Organizational culture

Origin of culture

Schein (1984) characterizes the concept of organizational culture as follows:

 “Organizational culture is the pattern of basic assumptions that a given group has invented, discovered, or developed in learning to cope with its problems of external adaptation and internal integration, and that have worked well enough to be considered valid, and, therefore, to be taught to new members as the correct way to perceive, think, and feel in relation to those problems.” (Schein, 1984)

According to Schein (1984) three levels can be distinguished with regard to the culture of an organization, which interact with each other (basic assumptions, values ​​and artifacts & creations).

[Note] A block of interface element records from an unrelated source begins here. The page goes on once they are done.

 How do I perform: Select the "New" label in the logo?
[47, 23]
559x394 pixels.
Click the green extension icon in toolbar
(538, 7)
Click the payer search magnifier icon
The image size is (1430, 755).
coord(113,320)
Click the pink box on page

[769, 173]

“Organizational culture can be analyzed at several different levels, starting with the visible artifacts — the constructed environment of the organization, its architecture, technology, office layout, manner of dress, visible or audible behavior patterns, and public documents such as charters, employee orientation materials, stories. This level of analysis is tricky because the data are easy to obtain but hard to interpret. We can describe “how” a group constructs its environment and “what” behavior patterns are discernible among the members, but we often cannot understand the underlying logic — “why” a group behaves the way it does.” (Schein, 1984)

Culture formation therefore arises when people gain experiences and then (jointly) indicate meaning. There is an important relationship here with co-creation, according to the cycle 'acting, contemplating, thinking, deciding and acting again' (Wierdsma & Swieringa, 2011) and with the cycle 'observing, (re)valuing, wanting and realizing' as described by Kloosterboer (2012).